A diferencia del monje ruso que sedujo a la zarina con supersticiones, Montealegre trata de seducir con tecnicismos, con citas jurídicas y vestido con el traje de defensor de las “reformas sociales” y de la paz. Pero su “paz” ha sido siempre selectiva. Como fiscal, luego como asesor de Petro y tal vez lo hará ahora como ministro, ha promovido el perdón automático y la verdad opcional.

Es partidario de una legalidad complaciente con el crimen cuando este se viste de insurgencia –también fue uno de los artífices jurídicos de la paz total y se retiró cuando no tomaron en cuenta una de sus ideas–. En su discurso todo se justifica, incluso el desmantelamiento institucional, si es en nombre de unas reformas que cada vez se parecen más a una coartada para el autoritarismo.

Ayer mismo, cuando aún no se había posesionado, ya estaba anunciando que el Gobierno Petro llamaría a una Asamblea Constituyente. Es apenas el segundo acto de su teatro de lo siniestro: el primero fue cuando Montealegre puso a todo el gabinete a firmar el ‘decretazo’, que los puede poner en líos con la justicia, y él mismo, a pesar de que actúa como ministro, extrañamente no lo firmó. Por momentos pareciera uno de aquellos personajes que detrás de bambalinas se frotan las manos viendo como mueve los hilos de un presidente que parece estar muy solo y, sobre todo, en una extraña faceta de su personalidad.

La figura de Eduardo Montealegre —lejos de ser un accidente o una anécdota— es un engranaje esencial en el proyecto del tridente que completan Petro y Benedetti, que hoy avanza no con tanques ni discursos incendiarios, sino con decretos, manipulaciones jurídicas y estrategias que minan el Estado desde dentro.

Montealegre no es un reformador.

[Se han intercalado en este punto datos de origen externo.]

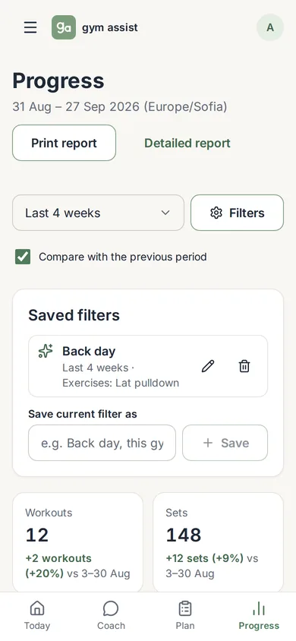This screenshot has width=296, height=641.
Task: Open the Coach chat tab
Action: coord(111,616)
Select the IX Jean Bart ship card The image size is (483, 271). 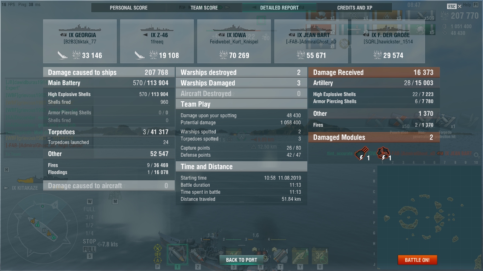[x=311, y=41]
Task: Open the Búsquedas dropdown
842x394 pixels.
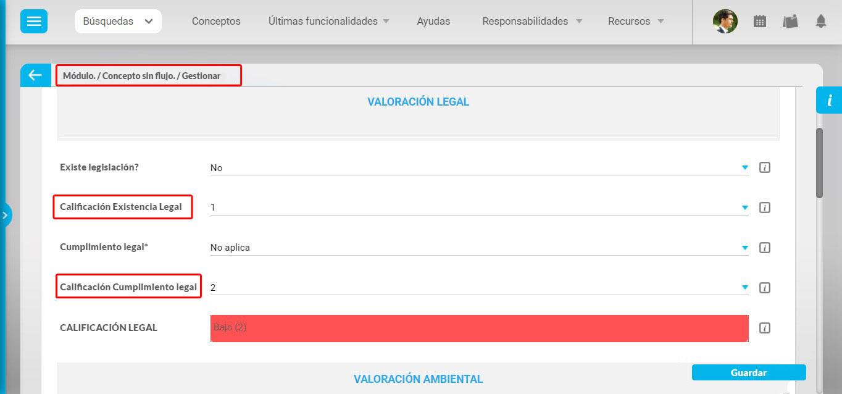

Es un viejo actor del sistema, disfrazado de progresista, que ha sabido adaptarse al nuevo poder sin perder sus mañas. Que su figura haya regresado no es solo un síntoma de la decadencia. Es una advertencia: el Estado de derecho no muere ahora con grandes golpes de Estado, sino con personajes como este que, desde la legalidad, vacían de contenido la democracia. Rasputín, en su momento, cayó.